▶ **Your instructions**
Render each line of the material below as an item in a numbered list, leaving out any blank lines.

▶ **Input material**
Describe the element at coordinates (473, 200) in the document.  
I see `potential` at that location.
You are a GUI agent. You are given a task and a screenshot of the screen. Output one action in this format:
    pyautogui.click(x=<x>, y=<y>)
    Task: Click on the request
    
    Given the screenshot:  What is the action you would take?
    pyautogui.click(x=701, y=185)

▶ **Response to the task**
1. Describe the element at coordinates (473, 200) in the document.  
2. I see `potential` at that location.
3. You are a GUI agent. You are given a task and a screenshot of the screen. Output one action in this format:
4.     pyautogui.click(x=<x>, y=<y>)
5.     Task: Click on the request
6.     Given the screenshot:  What is the action you would take?
7.     pyautogui.click(x=701, y=185)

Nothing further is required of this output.